Thursday, September 30, 2010

Rethinking Student Blogging, For Real

         "So, does anyone know just what a blog is?" I asked the class.
           A student raised his hand,  "um, yea.  They are those websites where you respond to teacher's questions and stuff."

The blog has never made my ed tech "favorites" list.  Sure, I've had my students use web logs before, but I've never been that impressed with the thinking and learning that grew out of them.  At last year's end, the blog was no more than a rusty four letter word taking up space at the bottom of my toolbox. 

Recently, however, something happened that has caused me to rethink the blog and its potential in my classroom.  I started blogging for myself. 

Not the watered-down version of blogging that I had been having my students do these last few years.   You know the kind....where students write about what I tell them to and respond to each other because because I make them.  The kind they would never consider doing outside of school. 

No, the kind of blogging that I'm now doing is the kind that "real" bloggers do.  I write about what matters to me, and enter in to a conversation with others of the same interest.  I learn from these other bloggers and integrate their ideas into my own, composing my new knowledge in a digital space where writing is no longer constrained to a pencil and daybook.  A space without limits on who I can reach, where the world is my audience.

- [Records provided]

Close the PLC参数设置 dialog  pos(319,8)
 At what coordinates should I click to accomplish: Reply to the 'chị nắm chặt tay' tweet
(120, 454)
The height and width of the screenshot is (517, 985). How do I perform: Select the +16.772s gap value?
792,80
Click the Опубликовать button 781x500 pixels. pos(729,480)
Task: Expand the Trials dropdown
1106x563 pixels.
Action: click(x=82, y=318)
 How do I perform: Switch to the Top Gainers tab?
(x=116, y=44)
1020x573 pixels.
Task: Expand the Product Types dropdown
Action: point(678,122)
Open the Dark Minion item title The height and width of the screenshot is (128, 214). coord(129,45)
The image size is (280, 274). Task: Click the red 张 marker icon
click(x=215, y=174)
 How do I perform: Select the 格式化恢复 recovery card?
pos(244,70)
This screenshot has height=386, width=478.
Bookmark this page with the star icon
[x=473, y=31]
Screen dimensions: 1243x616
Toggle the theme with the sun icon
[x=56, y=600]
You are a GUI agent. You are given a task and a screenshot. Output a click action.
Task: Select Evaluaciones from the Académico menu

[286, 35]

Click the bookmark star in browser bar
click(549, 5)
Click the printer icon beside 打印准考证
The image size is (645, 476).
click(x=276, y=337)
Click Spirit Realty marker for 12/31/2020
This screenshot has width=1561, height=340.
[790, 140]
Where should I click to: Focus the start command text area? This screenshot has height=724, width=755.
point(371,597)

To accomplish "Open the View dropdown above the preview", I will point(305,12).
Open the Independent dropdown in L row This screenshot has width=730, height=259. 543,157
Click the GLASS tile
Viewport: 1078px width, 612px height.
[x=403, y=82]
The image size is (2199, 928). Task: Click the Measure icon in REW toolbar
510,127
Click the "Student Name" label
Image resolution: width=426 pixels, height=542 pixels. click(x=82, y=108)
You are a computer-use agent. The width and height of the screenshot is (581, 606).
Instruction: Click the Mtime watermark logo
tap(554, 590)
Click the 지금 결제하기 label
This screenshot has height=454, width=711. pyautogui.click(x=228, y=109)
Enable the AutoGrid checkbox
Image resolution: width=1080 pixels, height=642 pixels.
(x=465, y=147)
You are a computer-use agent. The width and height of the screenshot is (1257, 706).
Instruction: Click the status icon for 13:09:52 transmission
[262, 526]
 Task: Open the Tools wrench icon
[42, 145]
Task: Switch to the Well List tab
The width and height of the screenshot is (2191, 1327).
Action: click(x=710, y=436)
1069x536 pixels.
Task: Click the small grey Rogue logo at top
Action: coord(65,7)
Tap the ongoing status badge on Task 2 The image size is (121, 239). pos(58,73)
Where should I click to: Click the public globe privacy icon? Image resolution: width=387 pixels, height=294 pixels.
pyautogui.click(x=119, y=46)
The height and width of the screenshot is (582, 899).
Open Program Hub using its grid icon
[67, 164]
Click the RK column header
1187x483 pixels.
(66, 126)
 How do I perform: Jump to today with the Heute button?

- [The exercise] Continue the blog post on rethinking student blogging from the point where it stops.

- [Result for this task]
In blogging for only a few months, I've felt myself become motivated to write, think, and learn on an entirely new level...the one of the digital learner.   The same level I feel responsible for taking my students.

I've been thinking a lot lately about the place I'm going to make for blogging in my class. I want to use the blog to empower my students.  I want to create an environment that facilitates my students' ownership of their blogs and identities as bloggers.  I'm still not entirely certain what that's going to look like, but I knew where we needed to start.  I had to introduce my students to blogging, the way it really is.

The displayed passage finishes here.